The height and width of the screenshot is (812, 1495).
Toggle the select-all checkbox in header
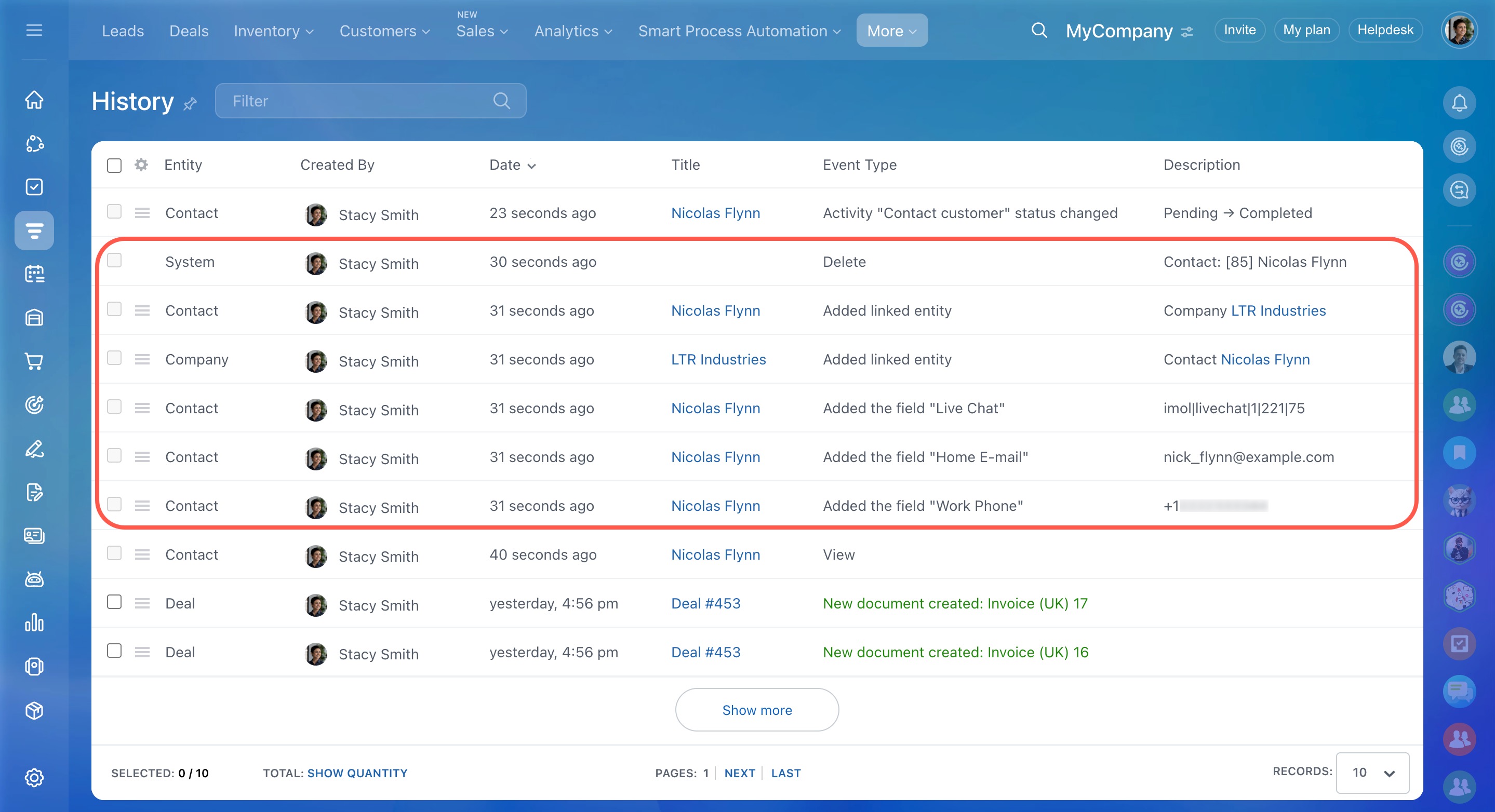(x=114, y=165)
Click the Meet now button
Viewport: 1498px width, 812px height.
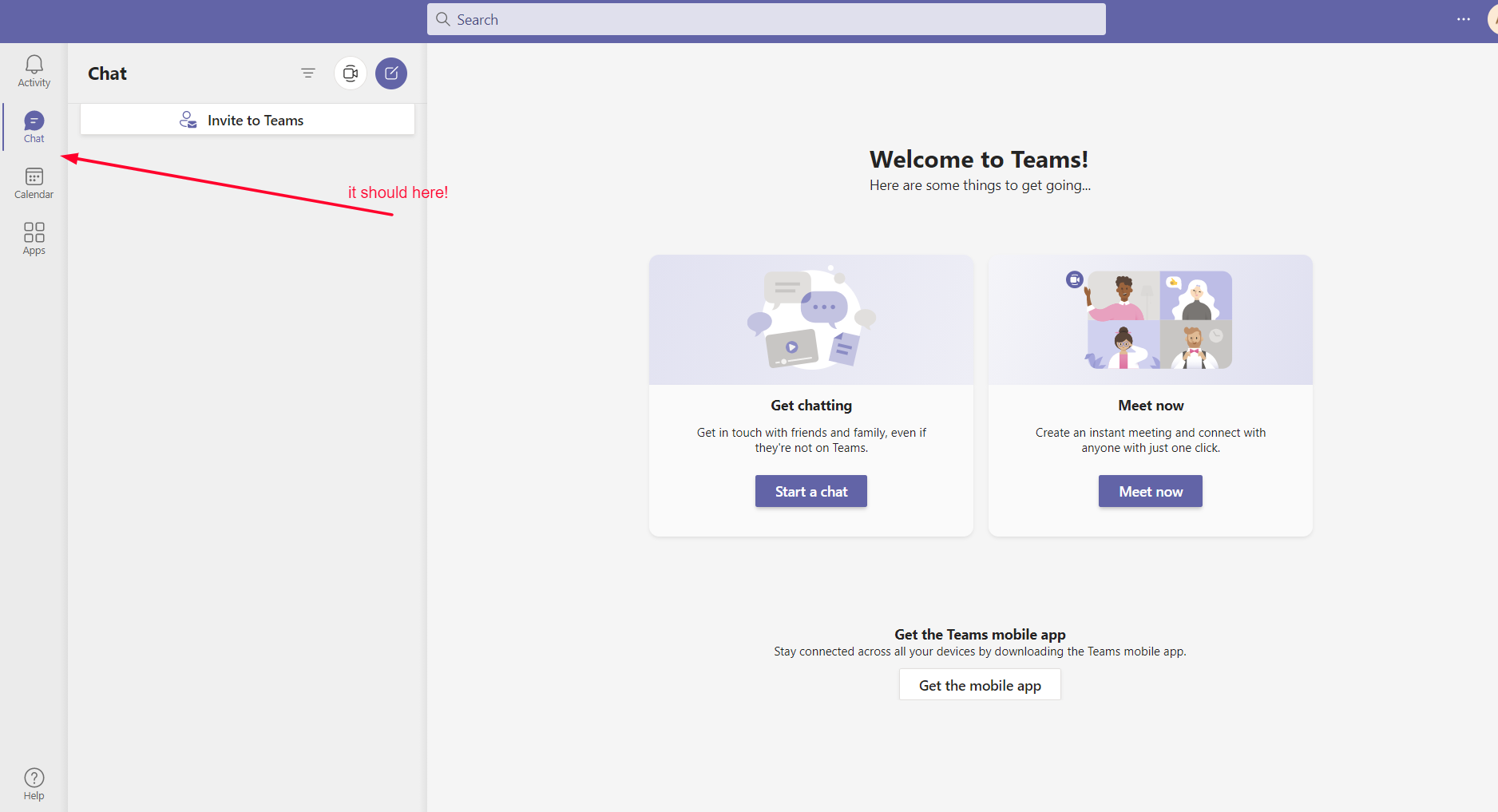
━━━━━━━━━━━━━━━━━━━━
- PROBLEM TO SOLVE:
Your task is to gather all lines from the entries above that hold the word "height".

- RESULT OF THIS EXERCISE:
The height and width of the screenshot is (812, 1495).
Viewport: 1498px width, 812px height.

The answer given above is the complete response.